ATP receptor P2rX7 direct the generation of long-lived memory CD8+ T cells

Abstract

Abstract P2rX7 is an ATP-sensitive purinergic receptor often known for its role in neuropathic pain and innate immunity. P2rX7 is also known to mediate CD4+ T cell death upon stimulation. To evaluate whether CD8+ T cell immune responses are also regulated by P2rX7, we infected mice with LCMV and tracked gp33-specific P14 CD8+ T cells. Unexpectedly, we found that P2rX7 expression on memory precursors (MPEC) positively correlated with generation of central memory CD8+ T cells (TCM).
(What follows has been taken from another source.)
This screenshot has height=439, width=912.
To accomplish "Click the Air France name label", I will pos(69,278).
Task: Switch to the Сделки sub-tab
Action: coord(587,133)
P2rX7KO CD8+ T cells also had reduced memory generation, especially TCM and resident memory (TRM). This defect was cell-intrinsic, as revealed by bone marrow chimeras and co-adoptive transfer of P2rX7KO and WT P14 T cells. Defective memory generation by P2rX7KO CD8+ T cells was preceded by impaired MPEC generation as well as diminished Tcf1 expression. Strikingly, P2rX7KO CD8+ T cells had an early and sustained impairment of proper mitochondrial function, as observed by flow cytometry (lower membrane potential and mitochondrial mass) or seahorse assays (lower SRC, higher proton leak). These defects were observed specifically on TCM, but not on effector memory (TEM) or long-lived effector cells (LLEC). P2rX7KO CD8+ T cells also showed reduced recall proliferation following secondary antigen stimulation. Importantly, treatment with P2rX7 pharmacological inhibitors during the immune response effector phase lead to similar defects in TCM and TRM. These findings show that P2rX7 is critical for development of a long-lived memory CD8+ T cell response. Also, they have important implications for the immunological effects of P2rX7 inhibitors used for pain control, and the impact of loss-of-function P2rX7 polymorphisms on immunity and the response to vaccines.